— Exercise 1 —
Decide whether each statement agrees with the text on machine learning in practice. For each, answer yes or no and quote the words of the text that settle it.
(a) The text states that the data will usually need to be combined into a single source.
(b) The text describes a four-step process for applying learning to real-world tasks.
(c) The text states that a model must always be evaluated with a test dataset.
— Exercise 2 —
Set down, word for word, the part of the text on machine learning in practice starting with "1. Data collection: The" and going on through "learner's expected inputs.".

— Text section —
****************

Preface 1. Introducing Machine Learning 2. Managing and Understanding Data FREE CHAPTER 3. Lazy Learning – Classification Using Nearest Neighbors 4. Probabilistic Learning – Classification Using Naive Bayes 5. Divide and Conquer – Classification Using Decision Trees and Rules 6. Forecasting Numeric Data – Regression Methods 7. Black Box Methods – Neural Networks and Support Vector Machines 8. Finding Patterns – Market Basket Analysis Using Association Rules 9. Finding Groups of Data – Clustering with k-means 10. Evaluating Model Performance 11. Improving Model Performance 12. Specialized Machine Learning Topics Index

Machine learning in practice

So far, we've focused on how machine learning works in theory. To apply the learning process to real-world tasks, we'll use a five-step process. Regardless of the task at hand, any machine learning algorithm can be deployed by following these steps:

  1. Data collection: The data collection step involves gathering the learning material an algorithm will use to generate actionable knowledge. In most cases, the data will need to be combined into a single source like a text file, spreadsheet, or database.
  2. Data exploration and preparation: The quality of any machine learning project is based largely on the quality of its input data. Thus, it is important to learn more about the data and its nuances during a practice called data exploration. Additional work is required to prepare the data for the learning process. This involves fixing or cleaning so-called "messy" data, eliminating unnecessary data, and recoding the data to conform to the learner's expected inputs.
  3. Model training: By the time the data has been prepared for analysis, you are likely to have a sense of what you are capable of learning from the data. The specific machine learning task chosen will inform the selection of an appropriate algorithm, and the algorithm will represent the data in the form of a model.
  4. Model evaluation: Because each machine learning model results in a biased solution to the learning problem, it is important to evaluate how well the algorithm learns from its experience. Depending on the type of model used, you might be able to evaluate the accuracy of the model using a test dataset or you may need to develop measures of performance specific to the intended application.

****************

— Records —
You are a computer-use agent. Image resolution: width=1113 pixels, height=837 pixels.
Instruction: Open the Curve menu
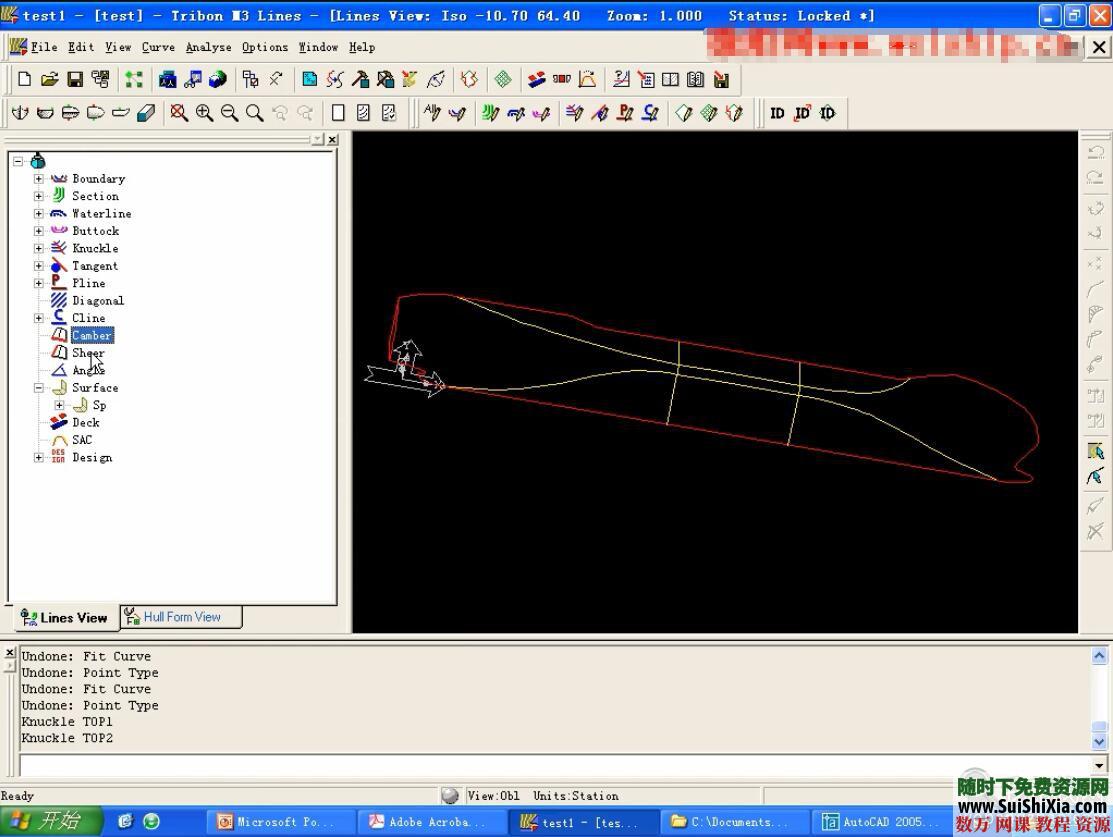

****************

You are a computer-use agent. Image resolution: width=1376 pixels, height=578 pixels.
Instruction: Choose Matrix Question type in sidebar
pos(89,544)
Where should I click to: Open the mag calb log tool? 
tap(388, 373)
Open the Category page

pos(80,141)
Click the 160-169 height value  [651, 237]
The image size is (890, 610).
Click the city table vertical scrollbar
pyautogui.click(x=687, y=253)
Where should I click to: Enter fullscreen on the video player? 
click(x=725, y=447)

****************

— Exercise solution 1 —
(a) Yes: "In most cases, the data will need to be combined into a single source like a text file, spreadsheet, or database."
(b) No: "we'll use a five-step process."
(c) No: "you might be able to evaluate the accuracy of the model using a test dataset or you may need to develop measures of performance specific to the intended application."

— Exercise solution 2 —
1. Data collection: The data collection step involves gathering the learning material an algorithm will use to generate actionable knowledge. In most cases, the data will need to be combined into a single source like a text file, spreadsheet, or database.
  2. Data exploration and preparation: The quality of any machine learning project is based largely on the quality of its input data. Thus, it is important to learn more about the data and its nuances during a practice called data exploration. Additional work is required to prepare the data for the learning process. This involves fixing or cleaning so-called "messy" data, eliminating unnecessary data, and recoding the data to conform to the learner's expected inputs.